Monday, March 28, 2011

Flowers to Fruit

For years, my academic efforts have brought me along a good many true and right paths. I was always surprised when the trail kept spreading out before me. There were a few contorted twists and switchbacks here and there, but always moving upward, forward. And always a delight for the eyes. Words spilling out of books, I stood under them and tried to catch what I could of the blooms sailing down. Beneath my feet, ideas as old as dirt from which new thoughts poked up from deep, unseen places, just showing their tips above ground in the early season. I tilled till I ached, I took it all in. Work and pleasure.

Last weekend, a sabbath from the toil. The impudent spontaneity of a Sunday on the verge of warm kept us out after an afternoon concert. We whisked through cold blue shadows between tall buildings until we reached golden beams and lingered there, languorous. No flowers. Concrete and rusty pine from December, placed at regular intervals along the Mall. "Dry the pool, dry concrete, brown edged." I pick up a line or two and let my mind wander to gardens. Our feet follow, through the brass-handled doors, up the escalator seven times, and we find ourselves engulfed by buzzing crowds, the heady scent of greenhouses, and bursts of impossible color. Thank you, Macy's. Even if it is "the spring time, but not in time's covenant." Not in Minnesota, at least.

I am not a botanist, or even a well-informed amateur gardener, but it seems as if the best sort of bloom ought to also be a harbinger of fruit. When blossoms come to the end of their ephemeral life, shouldn't they go through that painful-seeming process of turning inside-out, transforming themselves into bread for the eater and seed for the sower? Woe to the tree that does not bear fruit.

And so my thoughts run for these long seasons of preparation - paths of beauty that have been unto themselves, many blooms holding out for transformation into something one could eat. We long for at least a partial fulfillment of the creation mandate: "Be fruitful and multiply." To reverse the curse of the ground. While we groan with Adam and Eve, we have a better hope. "Let the favor of the Lord our God be upon us; And confirm for us the work of our hands; Yes, confirm the work of our hands."

Wednesday, March 09, 2011

snow and ash

after the fire, the ash.

delicate petal-flakes

of once material things

whisked away in the wind

the snowfall leans long

this year in a shadow,

a dull white of weeks.

life is underground,

pinned down for now

like gabriel's great wing

held by the prince of persia.

where is my clarion message

from the almighty direct ?

covered hopes smothered

but this is mercy maybe

that renders them scentless

not senseless, i know that.

this is death's season

in death's covenant.

when we mourn

our falling, our failing,

his lifting, our raising,

above the snow and ash.

Wednesday, March 02, 2011

Between Topographies

There are whole worlds hidden and obvious, and I walk past them everyday. Mostly I forget to look, but sometimes I see. I am learning again to look and when I do, I am confronted with spheres of life that overlap, coincide, collide. I find myself in-between the infinite and infinitesimal.

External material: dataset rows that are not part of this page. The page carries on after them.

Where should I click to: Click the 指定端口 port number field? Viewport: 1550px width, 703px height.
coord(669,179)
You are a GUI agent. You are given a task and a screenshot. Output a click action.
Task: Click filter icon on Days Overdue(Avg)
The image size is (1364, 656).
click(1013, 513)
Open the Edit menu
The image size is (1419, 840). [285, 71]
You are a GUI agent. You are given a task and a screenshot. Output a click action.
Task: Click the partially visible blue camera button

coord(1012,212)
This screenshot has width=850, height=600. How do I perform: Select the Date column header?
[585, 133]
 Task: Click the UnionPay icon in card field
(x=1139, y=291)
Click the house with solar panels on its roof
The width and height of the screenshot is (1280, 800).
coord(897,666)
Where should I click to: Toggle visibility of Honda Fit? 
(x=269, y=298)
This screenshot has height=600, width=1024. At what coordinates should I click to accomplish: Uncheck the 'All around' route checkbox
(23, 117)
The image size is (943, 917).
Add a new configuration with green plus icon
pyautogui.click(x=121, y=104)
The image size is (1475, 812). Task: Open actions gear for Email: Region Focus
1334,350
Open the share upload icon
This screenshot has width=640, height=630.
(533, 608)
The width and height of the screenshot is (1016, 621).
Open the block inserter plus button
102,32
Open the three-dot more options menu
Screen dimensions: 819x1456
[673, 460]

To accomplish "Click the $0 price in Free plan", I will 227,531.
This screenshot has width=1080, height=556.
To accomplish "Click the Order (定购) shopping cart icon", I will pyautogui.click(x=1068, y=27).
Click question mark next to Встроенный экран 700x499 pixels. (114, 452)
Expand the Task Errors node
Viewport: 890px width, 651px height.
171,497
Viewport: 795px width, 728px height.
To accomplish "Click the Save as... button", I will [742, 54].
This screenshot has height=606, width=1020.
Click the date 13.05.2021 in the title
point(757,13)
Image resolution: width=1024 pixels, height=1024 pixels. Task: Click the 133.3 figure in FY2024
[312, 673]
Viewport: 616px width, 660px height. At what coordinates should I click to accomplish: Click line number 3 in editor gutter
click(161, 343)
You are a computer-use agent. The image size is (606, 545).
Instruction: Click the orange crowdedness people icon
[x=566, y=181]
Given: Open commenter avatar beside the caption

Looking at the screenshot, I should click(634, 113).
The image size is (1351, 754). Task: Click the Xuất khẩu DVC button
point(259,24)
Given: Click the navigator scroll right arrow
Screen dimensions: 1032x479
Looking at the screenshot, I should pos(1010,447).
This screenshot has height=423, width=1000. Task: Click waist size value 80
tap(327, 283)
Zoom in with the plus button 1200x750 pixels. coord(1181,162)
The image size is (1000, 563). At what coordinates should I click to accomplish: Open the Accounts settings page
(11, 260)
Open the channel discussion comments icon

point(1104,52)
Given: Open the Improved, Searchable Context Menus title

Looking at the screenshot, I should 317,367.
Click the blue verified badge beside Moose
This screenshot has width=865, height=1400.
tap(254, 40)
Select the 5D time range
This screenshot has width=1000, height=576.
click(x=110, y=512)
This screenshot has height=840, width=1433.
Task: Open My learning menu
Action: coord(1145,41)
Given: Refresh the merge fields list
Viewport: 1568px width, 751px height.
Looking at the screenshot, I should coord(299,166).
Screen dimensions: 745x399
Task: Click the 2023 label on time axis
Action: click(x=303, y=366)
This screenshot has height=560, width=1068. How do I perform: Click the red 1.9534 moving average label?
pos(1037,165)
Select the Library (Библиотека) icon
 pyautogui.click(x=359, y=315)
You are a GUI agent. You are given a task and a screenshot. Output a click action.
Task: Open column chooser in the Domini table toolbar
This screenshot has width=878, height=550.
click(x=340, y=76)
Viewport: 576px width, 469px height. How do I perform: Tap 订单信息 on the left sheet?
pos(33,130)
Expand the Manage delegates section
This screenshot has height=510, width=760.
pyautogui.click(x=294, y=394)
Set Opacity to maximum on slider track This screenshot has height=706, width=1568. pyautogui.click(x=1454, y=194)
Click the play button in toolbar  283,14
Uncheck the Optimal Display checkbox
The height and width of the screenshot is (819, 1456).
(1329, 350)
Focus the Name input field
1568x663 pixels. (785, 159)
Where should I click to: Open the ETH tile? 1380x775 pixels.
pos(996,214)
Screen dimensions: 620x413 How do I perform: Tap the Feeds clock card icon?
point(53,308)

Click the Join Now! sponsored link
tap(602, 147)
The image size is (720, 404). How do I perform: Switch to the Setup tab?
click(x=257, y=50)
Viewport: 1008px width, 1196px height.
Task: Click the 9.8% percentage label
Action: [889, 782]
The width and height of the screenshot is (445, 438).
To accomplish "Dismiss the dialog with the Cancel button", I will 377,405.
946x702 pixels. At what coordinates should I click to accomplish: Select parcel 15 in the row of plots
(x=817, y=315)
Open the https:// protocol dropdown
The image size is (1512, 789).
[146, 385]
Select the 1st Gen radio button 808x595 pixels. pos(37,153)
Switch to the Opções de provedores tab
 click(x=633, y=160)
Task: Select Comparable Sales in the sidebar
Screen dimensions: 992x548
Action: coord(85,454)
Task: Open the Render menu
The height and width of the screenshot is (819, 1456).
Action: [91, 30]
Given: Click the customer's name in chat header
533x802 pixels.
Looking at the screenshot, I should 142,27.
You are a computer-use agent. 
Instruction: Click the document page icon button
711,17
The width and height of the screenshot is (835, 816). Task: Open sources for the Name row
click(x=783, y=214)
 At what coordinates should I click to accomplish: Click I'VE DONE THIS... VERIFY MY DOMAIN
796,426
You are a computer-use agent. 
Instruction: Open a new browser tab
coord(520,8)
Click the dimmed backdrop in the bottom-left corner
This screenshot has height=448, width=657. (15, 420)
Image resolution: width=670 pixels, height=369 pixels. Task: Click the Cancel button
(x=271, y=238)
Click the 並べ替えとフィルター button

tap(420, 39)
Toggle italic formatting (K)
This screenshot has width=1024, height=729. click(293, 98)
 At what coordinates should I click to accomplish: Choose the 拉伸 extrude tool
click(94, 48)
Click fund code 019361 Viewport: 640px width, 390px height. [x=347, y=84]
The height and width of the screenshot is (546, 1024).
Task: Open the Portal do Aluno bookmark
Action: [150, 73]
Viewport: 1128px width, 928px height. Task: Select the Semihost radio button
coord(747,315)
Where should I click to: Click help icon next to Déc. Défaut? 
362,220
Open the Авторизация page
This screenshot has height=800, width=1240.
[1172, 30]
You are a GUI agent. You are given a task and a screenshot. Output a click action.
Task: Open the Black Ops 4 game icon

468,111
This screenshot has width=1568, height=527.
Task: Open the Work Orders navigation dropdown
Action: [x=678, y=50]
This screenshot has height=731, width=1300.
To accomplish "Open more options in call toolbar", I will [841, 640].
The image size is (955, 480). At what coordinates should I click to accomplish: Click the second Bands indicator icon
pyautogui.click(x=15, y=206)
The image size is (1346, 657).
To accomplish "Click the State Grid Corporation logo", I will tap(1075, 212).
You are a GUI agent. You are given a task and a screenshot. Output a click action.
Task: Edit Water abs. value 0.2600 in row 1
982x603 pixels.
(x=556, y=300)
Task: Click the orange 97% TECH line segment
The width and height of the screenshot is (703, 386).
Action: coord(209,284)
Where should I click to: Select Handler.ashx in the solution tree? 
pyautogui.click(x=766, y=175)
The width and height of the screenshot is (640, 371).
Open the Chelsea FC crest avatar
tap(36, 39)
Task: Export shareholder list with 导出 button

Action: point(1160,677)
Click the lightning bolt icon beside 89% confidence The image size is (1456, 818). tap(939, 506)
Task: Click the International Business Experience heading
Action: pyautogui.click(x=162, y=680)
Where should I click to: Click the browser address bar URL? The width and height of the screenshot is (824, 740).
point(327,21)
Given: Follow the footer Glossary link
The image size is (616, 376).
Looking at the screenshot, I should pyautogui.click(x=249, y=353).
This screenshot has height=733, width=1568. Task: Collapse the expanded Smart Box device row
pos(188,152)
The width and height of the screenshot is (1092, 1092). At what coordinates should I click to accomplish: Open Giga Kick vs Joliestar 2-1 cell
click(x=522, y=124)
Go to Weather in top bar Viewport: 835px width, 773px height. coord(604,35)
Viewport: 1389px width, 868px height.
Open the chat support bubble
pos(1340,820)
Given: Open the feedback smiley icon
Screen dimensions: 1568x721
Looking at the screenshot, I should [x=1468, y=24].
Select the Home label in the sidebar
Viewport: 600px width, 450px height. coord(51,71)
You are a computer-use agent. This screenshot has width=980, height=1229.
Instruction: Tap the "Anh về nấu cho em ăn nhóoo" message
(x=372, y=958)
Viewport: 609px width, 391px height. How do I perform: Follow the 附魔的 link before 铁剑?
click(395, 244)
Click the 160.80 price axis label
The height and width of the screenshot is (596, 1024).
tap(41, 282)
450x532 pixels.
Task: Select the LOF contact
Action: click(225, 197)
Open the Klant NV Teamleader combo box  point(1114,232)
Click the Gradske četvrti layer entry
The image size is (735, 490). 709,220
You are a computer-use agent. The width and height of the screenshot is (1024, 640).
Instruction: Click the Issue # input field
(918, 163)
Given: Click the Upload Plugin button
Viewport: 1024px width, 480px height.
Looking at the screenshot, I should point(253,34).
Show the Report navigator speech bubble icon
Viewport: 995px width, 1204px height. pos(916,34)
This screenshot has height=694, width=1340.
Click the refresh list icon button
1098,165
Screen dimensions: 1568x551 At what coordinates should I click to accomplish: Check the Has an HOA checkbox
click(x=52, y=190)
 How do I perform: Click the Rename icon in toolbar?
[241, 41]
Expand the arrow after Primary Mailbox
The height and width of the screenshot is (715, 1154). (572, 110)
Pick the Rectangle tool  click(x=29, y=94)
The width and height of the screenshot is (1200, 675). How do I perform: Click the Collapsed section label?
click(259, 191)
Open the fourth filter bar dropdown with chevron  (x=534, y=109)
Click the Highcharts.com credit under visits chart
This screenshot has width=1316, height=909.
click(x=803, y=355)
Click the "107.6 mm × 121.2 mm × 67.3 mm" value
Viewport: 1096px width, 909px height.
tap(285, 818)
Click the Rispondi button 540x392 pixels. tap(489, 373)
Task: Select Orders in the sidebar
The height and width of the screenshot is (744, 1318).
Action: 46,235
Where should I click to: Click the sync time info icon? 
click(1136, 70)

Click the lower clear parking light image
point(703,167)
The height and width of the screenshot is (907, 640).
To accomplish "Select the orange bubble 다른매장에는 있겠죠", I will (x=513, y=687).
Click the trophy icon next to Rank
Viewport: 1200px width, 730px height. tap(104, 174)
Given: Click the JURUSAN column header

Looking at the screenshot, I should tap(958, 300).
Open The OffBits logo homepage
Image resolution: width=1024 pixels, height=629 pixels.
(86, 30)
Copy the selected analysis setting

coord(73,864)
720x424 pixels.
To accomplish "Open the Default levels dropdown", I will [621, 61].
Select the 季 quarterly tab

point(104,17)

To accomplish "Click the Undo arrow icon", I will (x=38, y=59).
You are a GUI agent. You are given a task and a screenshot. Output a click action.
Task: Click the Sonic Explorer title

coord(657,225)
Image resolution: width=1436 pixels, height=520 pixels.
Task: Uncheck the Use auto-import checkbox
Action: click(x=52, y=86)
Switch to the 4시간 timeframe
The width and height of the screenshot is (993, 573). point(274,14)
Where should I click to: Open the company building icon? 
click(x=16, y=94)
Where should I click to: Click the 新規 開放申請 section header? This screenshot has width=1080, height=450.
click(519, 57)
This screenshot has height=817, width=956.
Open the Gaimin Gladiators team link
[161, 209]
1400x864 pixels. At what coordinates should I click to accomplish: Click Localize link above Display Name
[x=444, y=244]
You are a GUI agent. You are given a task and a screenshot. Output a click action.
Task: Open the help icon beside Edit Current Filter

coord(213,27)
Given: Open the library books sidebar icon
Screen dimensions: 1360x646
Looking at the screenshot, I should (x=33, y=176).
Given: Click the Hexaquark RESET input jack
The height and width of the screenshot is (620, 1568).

I bend my eyes to the frozen topographical map that splays out under my feet, and imagine that I am looking down at a planet, each of those cracks is a fissure in the crust, each bend a river. Now I am an explorer, charting this moment, memorizing what I can for later, when I'm starved for beauty in a stretch of dull grey cubicles, stress, and fluorescent lights. Packing a meal for my journey through the worldly world.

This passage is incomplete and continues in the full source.